As I mentioned in Fist Report 3.0, I’m did not run an #AskTheFist again in January and would instead like discuss the ways to use Discord. For those unfamiliar with it, Discord is a proprietary freeware VoIP application and digital distribution platform designed for video gaming communities, that specializes in text, image, video and audio communication between users in a chat channel. Discord runs on Windows, macOS, Android, iOS, Linux, and in web browsers.

The Dark Jedi Brotherhood has a Discord server but with our main club also living primarily on Telegram, Discord has been mostly neglected. What I’d like to see is a discussion on the merits and concerns with Discord as a communication platform. How can it be used to grow our community balanced against the ways to combat against concerns like “community splitting”?

I’m looking forward to this brainstorming session and if it is successful will be hosting more of them.

AuroraTavar

I’ll keep this short for now but I think that Discord is a positive growth vector. Its platform is built around finding other like-minded individuals and its built-in text and voice options give ease of use to many a gamer. There no longer a need to fire up a hangout to game together. Discord also lets you sort your internal channels conversations instead of it all in one big chat room. Lastly, it has better worldwide coverage. In summary, its principal merit is the fact that it is built for community growing and it has consistent coverage in more places around the world.

Now its time for the detractors. Yes, some do prefer discord to a degree that they will not use telegram or if they do it will be infrequently. Second, it does require a bit more setup for administrators. Third, its interface could do with some text optimization in some minor cases.

My take on it is that we should pursue Discord for what its good at and use it more for that purpose.
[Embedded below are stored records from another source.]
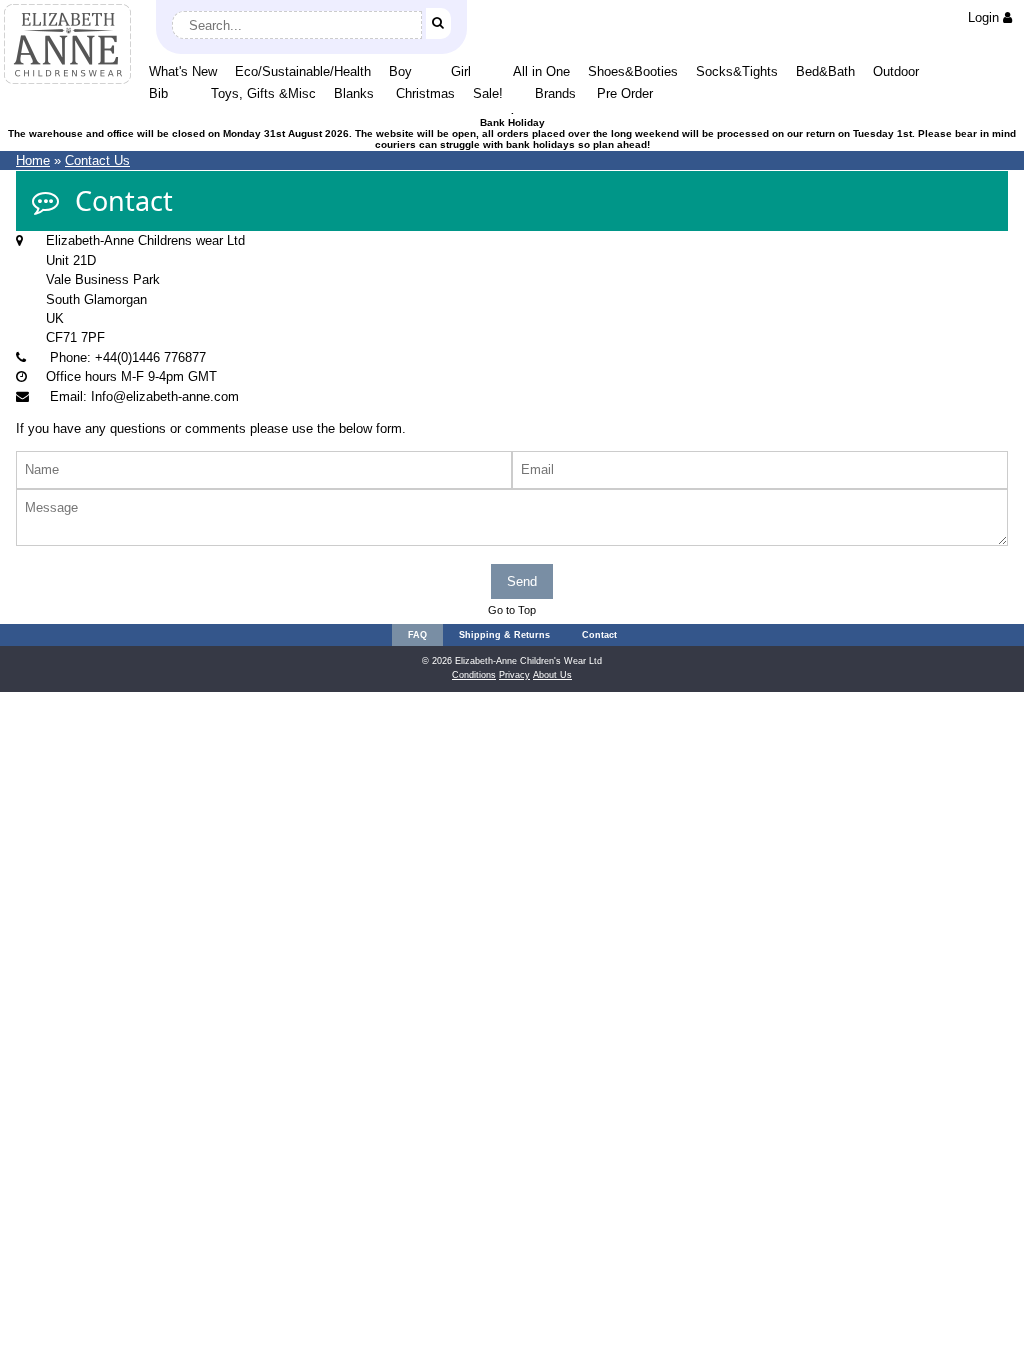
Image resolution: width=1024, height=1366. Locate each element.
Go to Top (512, 610)
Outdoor (896, 71)
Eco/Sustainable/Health (303, 71)
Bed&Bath (825, 71)
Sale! (488, 93)
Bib (158, 93)
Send (522, 581)
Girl (461, 71)
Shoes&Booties (633, 71)
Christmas (425, 93)
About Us (552, 675)
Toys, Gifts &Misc (263, 93)
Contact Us (97, 160)
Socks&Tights (737, 71)
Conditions (474, 675)
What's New (183, 71)
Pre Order (625, 93)
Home (33, 160)
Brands (555, 93)
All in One (541, 71)
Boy (400, 71)
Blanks (354, 93)
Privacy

Yes, it has the potential to cause a community split but we already have that with Email versus Telegram. Some members only have email and refuse to join telegram. No matter how many emails you send it doesn’t fix the fact that email users can’t engage in daily conversation. To help combat the community split problem, both sides of any platform need to start to use the thing they don’t use aka use both. This is a give and take on both sides. Some might say we only have to support telegram but that is narrow-minded because some people can’t even get telegram due to region instability for TG servers or phone compatibility. So, you should use both and see where the community settles. We probably also need to provide some “how-to” guides.

It’s possible they will choose one and not the other but that is the way of technology. For example as a society, we generally gave up communicating over email for instant communication long ago and gave it another role, that of official business and spam collecting. As such, I expect people will give Discord their own primary use case and even if that’s just frequent voice chatting that would be a win.